There are two types of review: full, and expedited. To be eligible for expedited review, a project needs to be a low-risk social science investigation, likely involving self-report measures (e.g., a standard questionnaire for measuring extraversion) and/or behavioral measures that involve behaviors that could be part of everyday life (e.g., a task in which someone decides how to donate ten euros to different charities). It cannot involve vulnerable populations (for example, children or prisoners), deception, or different compensation for different participants.

Compared to Full Review, the biggest advantage of expedited review is that it can be done by just one of the IRB members, rather than requiring all of the members to discuss the project. Thus, it is usually the case that expedited review can happen more quickly than full review, usually within 10 business days.

At this time, we have not yet implemented web forms to collect information for expedited review. If you think your project may need expedited review, send an email with a brief description of your project to hsr@minerva.edu (though we expect to implement online forms soon – so you can also just wait a couple of weeks for the web forms).

Full review means that your planned project is likely the sort of thing the MU IRB can review and potentially approve, but that doing so will require that the entire IRB meet to discuss it first. Given that the MU IRB only reviews and potentially approves relatively low-risk social science protocols, we expect only a small percent of projects to fall under full review: most will be either exempt, expedited, or not possible to review.

Here are the sort of things that we can potentially approve, but that will likely require full committee review:

• projects with people under age 18
• projects that offer different compensation for different participants (e.g., a study on motivation in which participants are told "if you score in the top 10% of this measure, we will double your compensation for participating!")
• projects that involve deception (e.g., "Thanks for participating in this study! I know we told you that it was about art preference, but actually we were interested in where you chose to sit in the room to look at different pieces of art. There were people in the room of different races, with different accents and languages, and of different genders. We are not assuming anything about you based on where you sat, but by combining your information with 99 other participants, we can see if there are patterns about where people generally sit. So we were interested in this social question, and not actually your art preferences, but we couldn't tell you that or it would have messed up the study.")
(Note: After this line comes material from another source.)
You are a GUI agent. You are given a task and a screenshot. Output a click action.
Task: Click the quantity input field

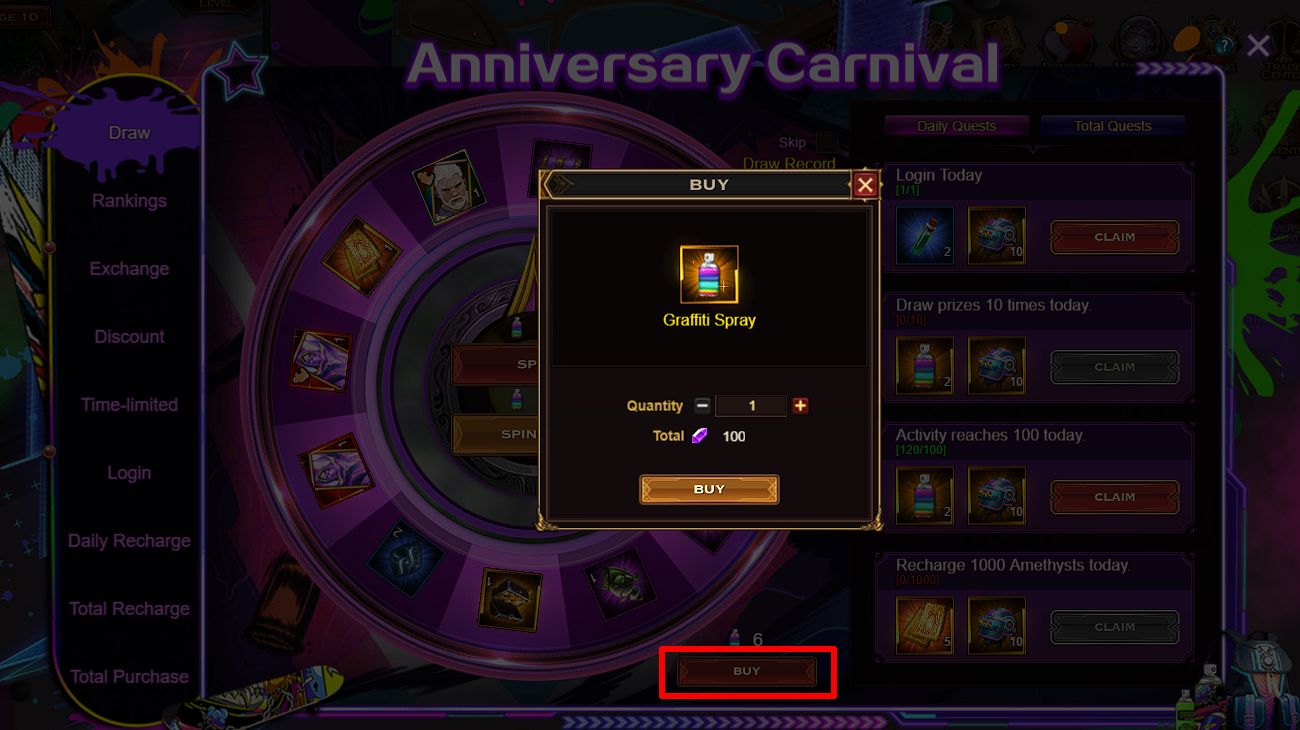click(x=751, y=406)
Because full review requires the entire IRB to review your plans and discuss them, it is possible that full review will take more than a month. If you think your plans might need full review, it will be useful to let the IRB know as soon as possible, so that we can schedule a meeting to discuss your plans (i.e., let us know even before you are ready to submit your plans).
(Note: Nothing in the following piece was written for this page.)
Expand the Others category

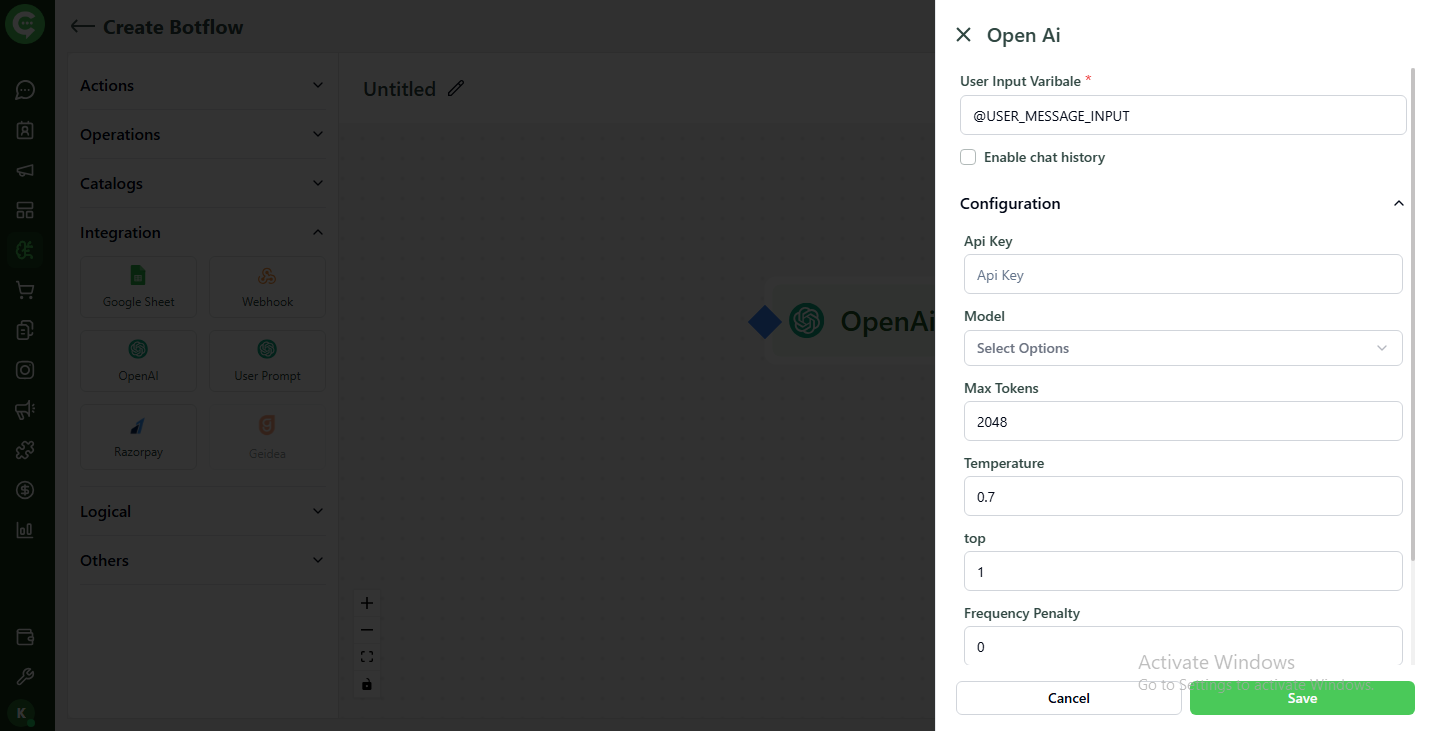(203, 560)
At this time, we have not yet implemented web forms to collect information for expedited review. If you think your project may need full review, send an email with a brief description of your project to hsr@minerva.edu (though we expect to implement online forms soon – so you can also just wait a couple of weeks for the web forms).

There are some projects that we know we cannot approve, even with full review. For example, let’s say that you have an excellent idea for an experiment in which you will give people either cocaine or a placebo, and then measure their pain sensitivity to electric shocks. It is possible that a medical school would have an Institutional Review Board with expertise to evaluate and potentially approve your study, but we at the MU IRB do not have that expertise. We are set up to evaluate and potentially approve only relatively low-risk social science protocols.

Thus, there are types of research you are NOT allowed to pursue as a Minerva affiliate (though you might be able to work with other institutions to do research we cannot review… you just wouldn’t be doing so as a Minerva affiliate, but rather as an affiliate of whatever other organization you affiliate with for this goal).